• Assignment 1: List every number written in digits in the passage on religiously motivated terrorism, in the order the numbers appear.
• Assignment 2: Write the next paragraph of the passage on religiously motivated terrorism, picking up after its final sentence.

• Provided passage:
_ _ _ _ _ _ _

The Aum sect (if responsible), however, represents a new terrorist threat. Indeed, one of the distinguishing features of international terrorism during the past 15 years has been the proliferation of groups that are predominantly religious in character and motivation and which embrace terrorism as a vehicle to realise their aims. Today, for example, nearly a quarter of the world's 50 or so identifiable terrorist groups have a salient religious motivation: a six-fold increase from the 1980 figure.
The implications of such terrorism can be seen in the violent record of the Shi'a Islamic groups. Although they have committed only 8 per cent of all international terrorist incidents since 1982, they are responsible for nearly 30 per cent of those killed.

_ _ _ _ _ _ _

• Entries provided:

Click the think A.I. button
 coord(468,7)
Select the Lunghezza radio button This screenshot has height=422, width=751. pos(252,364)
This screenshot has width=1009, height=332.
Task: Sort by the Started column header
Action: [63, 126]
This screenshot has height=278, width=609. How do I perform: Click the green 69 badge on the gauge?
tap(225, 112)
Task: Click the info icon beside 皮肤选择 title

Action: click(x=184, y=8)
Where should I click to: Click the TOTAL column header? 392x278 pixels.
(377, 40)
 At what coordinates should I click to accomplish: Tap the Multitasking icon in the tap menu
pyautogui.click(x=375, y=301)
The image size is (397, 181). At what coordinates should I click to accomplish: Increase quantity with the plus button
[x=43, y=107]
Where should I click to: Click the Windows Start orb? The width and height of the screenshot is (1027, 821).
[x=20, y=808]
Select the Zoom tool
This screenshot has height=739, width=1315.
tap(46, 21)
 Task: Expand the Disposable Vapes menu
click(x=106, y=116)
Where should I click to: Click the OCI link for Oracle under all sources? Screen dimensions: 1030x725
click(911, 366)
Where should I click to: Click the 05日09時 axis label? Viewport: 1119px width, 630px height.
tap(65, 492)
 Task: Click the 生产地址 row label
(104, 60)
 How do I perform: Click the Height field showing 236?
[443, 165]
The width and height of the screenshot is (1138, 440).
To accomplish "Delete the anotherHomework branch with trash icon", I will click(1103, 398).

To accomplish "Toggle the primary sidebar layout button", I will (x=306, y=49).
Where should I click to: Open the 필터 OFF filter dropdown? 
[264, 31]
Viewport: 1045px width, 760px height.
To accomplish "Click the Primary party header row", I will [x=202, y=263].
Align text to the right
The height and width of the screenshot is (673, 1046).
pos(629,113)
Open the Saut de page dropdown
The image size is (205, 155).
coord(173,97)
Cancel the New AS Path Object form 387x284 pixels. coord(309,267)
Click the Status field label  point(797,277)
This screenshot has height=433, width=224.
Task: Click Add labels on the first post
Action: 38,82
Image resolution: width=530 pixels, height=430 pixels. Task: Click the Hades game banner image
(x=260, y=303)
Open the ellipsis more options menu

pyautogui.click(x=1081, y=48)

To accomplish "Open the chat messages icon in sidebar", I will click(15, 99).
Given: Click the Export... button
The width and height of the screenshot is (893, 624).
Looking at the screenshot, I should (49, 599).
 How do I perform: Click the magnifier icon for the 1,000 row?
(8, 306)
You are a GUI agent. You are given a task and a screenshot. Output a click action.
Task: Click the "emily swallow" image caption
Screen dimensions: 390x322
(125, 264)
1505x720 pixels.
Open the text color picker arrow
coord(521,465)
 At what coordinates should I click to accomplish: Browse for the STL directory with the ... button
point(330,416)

_ _ _ _ _ _ _

• Response box 1: 15, 50, 1980, 8, 1982, 30

• Response box 2:
Moreover, as the Tokyo attacks seem to demonstrate, terrorism motivated by religion is not a phenomenon restricted either to Islamic groups. During the past decade, for example, religious terrorists or members of various cults in the United States and Israel have repeatedly come closest to using weapons of mass destruction. In 1984, Christian white supremacists plotted to poison the populations of Washington DC and Chicago by dumping cyanide in their reservoirs. That same year, followers of the Baghwan Shree Rajneesh contaminated the salad bars of restaurants in a small Oregon town with salmonella bacteria to debilitate the locals; while in Israel, messianic Jewish fanatics plotted to blow up a Muslim religious shrine in the hope of provoking a cataclysmic "holy war".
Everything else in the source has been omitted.